TEXT PROVIDED -
_ _ _

Anyway, just wanted to let you all know that the 180 I pulled worked like a charm because "I stuck with it 100 percent!" She's definitely back in my court and knows I'm ready to walk (walk her out of my house, that is...) if she screws up. For now, though, I'm just going to be my normal awesome self except with an added arsenal of love bank coins I'll throw her way and as long as she reciprocates, I'm sure we'll be just fine.

Also wanted to share some things I'm GLAD I "didn't" do to try and get her back, although I'm sure some people on this site will disagree.

- I didn't tell her family. Reason being, it's not their business and I needed to do this alone. I felt it was taking the easy way out. Also, if/when we get back to the wonderful relationship we once had, we won't have to worry about her family snarling behind our backs knowing their daughter was once a cheating *****.

- I didn't tell her friends. Reason being, rumors for the rest of our lives? No thank you. We live in a very small village. Yes, a village.

- I never justified her staying because of our child. I wanted her to stay because she realized she was acting like a selfish douche instead of just staying for our son. Divorced or not, our son will be fine. 

That's it for now. I'll update again if anything changes (better or worse.) Thanks for reading.


----------



## morituri (Apr 1, 2011)

The 13th_Floor said:


> I actually got to the point of feeling that even if she did contact or cheat on me with that guy again, I wouldn't even care. *I was happy being alone* as I became so independent in her home country.


This right here shows the purpose and the power of the 180.

A happy person is an attractive person. Always has been, always will be.


----------



## Unsure in Seattle (Sep 6, 2011)

That's some fine work. Good job, 13th, and I hope it continues to work out for you guys.


----------



## stuckmick (Dec 10, 2011)

_ _ _

TASK 1 - Transcribe the forum thread from "Also wanted to" to "a cheating *****.".
The records are unrelated to the forum thread.

_ _ _

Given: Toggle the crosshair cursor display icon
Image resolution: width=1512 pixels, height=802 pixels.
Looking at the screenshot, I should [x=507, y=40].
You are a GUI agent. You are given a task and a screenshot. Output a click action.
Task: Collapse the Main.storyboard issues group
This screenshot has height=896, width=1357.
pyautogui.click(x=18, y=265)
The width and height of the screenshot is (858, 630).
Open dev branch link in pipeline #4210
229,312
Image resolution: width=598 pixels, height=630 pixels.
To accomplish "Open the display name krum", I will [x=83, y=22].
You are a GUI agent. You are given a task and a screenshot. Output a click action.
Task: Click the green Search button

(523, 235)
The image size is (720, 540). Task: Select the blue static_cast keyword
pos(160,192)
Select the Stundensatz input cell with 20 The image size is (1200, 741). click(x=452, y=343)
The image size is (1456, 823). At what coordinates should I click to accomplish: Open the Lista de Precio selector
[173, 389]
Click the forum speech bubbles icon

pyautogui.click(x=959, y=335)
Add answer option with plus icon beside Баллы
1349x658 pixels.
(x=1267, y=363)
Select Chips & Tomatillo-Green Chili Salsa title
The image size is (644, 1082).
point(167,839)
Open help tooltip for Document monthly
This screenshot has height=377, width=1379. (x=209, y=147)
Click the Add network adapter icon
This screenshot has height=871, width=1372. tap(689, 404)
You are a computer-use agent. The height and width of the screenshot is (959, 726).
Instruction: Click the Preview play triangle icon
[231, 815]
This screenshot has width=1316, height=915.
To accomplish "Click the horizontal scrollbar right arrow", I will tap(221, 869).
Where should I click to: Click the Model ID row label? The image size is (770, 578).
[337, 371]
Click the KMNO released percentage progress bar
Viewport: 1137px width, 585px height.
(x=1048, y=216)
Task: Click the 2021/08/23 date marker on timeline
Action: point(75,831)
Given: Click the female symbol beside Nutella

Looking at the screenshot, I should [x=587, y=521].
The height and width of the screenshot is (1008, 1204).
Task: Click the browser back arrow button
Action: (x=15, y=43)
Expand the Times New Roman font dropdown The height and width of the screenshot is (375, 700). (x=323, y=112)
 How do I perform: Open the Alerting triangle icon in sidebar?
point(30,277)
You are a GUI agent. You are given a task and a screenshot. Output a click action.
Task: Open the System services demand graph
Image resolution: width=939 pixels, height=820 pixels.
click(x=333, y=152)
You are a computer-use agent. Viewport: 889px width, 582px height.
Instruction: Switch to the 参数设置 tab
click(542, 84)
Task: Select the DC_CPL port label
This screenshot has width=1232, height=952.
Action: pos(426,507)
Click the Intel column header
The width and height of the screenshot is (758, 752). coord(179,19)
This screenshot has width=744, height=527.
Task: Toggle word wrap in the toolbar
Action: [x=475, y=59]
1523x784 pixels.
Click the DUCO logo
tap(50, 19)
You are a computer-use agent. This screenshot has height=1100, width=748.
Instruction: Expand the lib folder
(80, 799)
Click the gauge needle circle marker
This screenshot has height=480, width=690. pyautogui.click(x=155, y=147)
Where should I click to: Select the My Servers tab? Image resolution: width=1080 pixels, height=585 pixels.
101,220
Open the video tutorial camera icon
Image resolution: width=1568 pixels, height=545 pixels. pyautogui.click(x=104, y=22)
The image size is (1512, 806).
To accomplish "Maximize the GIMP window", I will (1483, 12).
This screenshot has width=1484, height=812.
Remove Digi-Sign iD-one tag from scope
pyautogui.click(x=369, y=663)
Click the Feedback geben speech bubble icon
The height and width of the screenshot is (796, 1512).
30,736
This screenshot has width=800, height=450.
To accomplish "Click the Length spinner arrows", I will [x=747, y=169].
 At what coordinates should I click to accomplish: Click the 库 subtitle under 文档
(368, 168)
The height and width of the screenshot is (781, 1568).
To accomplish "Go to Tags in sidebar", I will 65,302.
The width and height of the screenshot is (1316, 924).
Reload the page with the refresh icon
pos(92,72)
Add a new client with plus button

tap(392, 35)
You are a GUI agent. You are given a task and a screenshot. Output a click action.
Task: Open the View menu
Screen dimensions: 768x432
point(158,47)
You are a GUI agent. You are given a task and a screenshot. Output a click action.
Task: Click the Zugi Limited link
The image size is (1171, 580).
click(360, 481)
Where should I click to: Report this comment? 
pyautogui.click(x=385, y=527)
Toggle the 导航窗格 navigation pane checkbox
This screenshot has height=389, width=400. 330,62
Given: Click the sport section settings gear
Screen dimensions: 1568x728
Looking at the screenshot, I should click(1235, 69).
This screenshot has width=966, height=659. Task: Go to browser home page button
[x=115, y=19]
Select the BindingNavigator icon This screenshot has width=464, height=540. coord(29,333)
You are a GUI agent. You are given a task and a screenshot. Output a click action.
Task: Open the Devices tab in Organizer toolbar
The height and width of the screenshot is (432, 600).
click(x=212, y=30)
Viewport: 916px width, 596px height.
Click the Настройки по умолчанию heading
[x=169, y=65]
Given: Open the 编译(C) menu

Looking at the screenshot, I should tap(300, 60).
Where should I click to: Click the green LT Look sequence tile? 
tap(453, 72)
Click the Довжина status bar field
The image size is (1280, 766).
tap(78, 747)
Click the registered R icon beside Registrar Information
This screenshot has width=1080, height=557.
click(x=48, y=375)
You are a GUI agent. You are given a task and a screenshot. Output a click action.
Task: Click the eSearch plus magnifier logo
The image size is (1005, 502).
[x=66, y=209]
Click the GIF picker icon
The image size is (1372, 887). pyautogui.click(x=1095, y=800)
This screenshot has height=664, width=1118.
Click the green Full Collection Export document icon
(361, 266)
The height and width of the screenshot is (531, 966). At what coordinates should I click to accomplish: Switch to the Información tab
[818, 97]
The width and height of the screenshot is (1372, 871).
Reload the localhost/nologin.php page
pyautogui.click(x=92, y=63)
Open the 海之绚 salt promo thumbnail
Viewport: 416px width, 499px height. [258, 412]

_ _ _

TASK 2 - Pick out each line in the records that contains the string "triangle".

RESPONSE 1 -
Also wanted to share some things I'm GLAD I "didn't" do to try and get her back, although I'm sure some people on this site will disagree.

- I didn't tell her family. Reason being, it's not their business and I needed to do this alone. I felt it was taking the easy way out. Also, if/when we get back to the wonderful relationship we once had, we won't have to worry about her family snarling behind our backs knowing their daughter was once a cheating *****.

RESPONSE 2 -
Instruction: Click the Preview play triangle icon
 How do I perform: Open the Alerting triangle icon in sidebar?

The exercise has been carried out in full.